Inside is the Budapest History Museum.
The entire Castle Hills area part of the UNESCO-designated World Heritage Site, which includes the panorama over both sides of the Danube from Margaret Island to Gellert Hill.
The Royal Palace, which dominates the southern skyline of the Castle Distric,shares a similar history to that of the Mattyas Church, namely one of upheaval and reconsruction.
The construction of the Royal Palace was begun in the middle of the thirteenth century, and was continued in the fourteenth century by King Louis the Great who had a keep built here.

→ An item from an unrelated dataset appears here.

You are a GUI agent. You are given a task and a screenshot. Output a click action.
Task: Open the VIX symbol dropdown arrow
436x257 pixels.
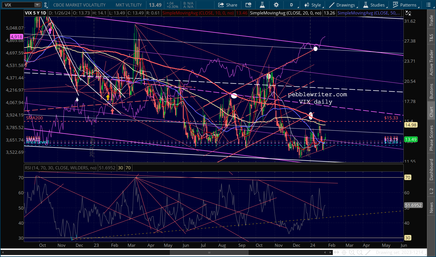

The building of the outer walls and of the western fortifications was not finished until the end of the century. In the fifteenth century Sigismund of Luxembourg continued the construction and added a chapel and a palace. Construction - work reached its peak with King Matthias, who had the - southeastern fortifications built, as well as a Renaissance royal palace. In the late fifteenth century the King of Hungary's palace was one of the most splendid royal seats in Europe. His famous library, the Bibliotheca Corviniana, according to his contemporaries, equaled the Medici Library in Florence.

Interior of the palace
The main façade overlooking the Danube is 304 meters long, with columns arranged symmetrically, in Baroque style on both sides of the dome. In front of the central part of the building there is a statue of Prince Eugene of Savoy who was one of the leaders of the armies that liberated Buda Castle in 1686. The statue at the gate of the palace garden represents the Turul, the mythic bird of the ancient Magyars. The neo-Baroque groups of buildings towards the south and north are simpler in style. The fortifications of the palace date from the Middle Ages. To the south, facing Gellért Hill, the large Round Bastion, 40 meters in diameter, and the Gate Tower with its tent roof, dominate the scene. In front of the Round Bastion on the slope of the hill a group of excavated Turkish tombstones presents an interesting sight. Passing through the Baroque gate cut in the outer wall we reach the walls and passages of the fortifications.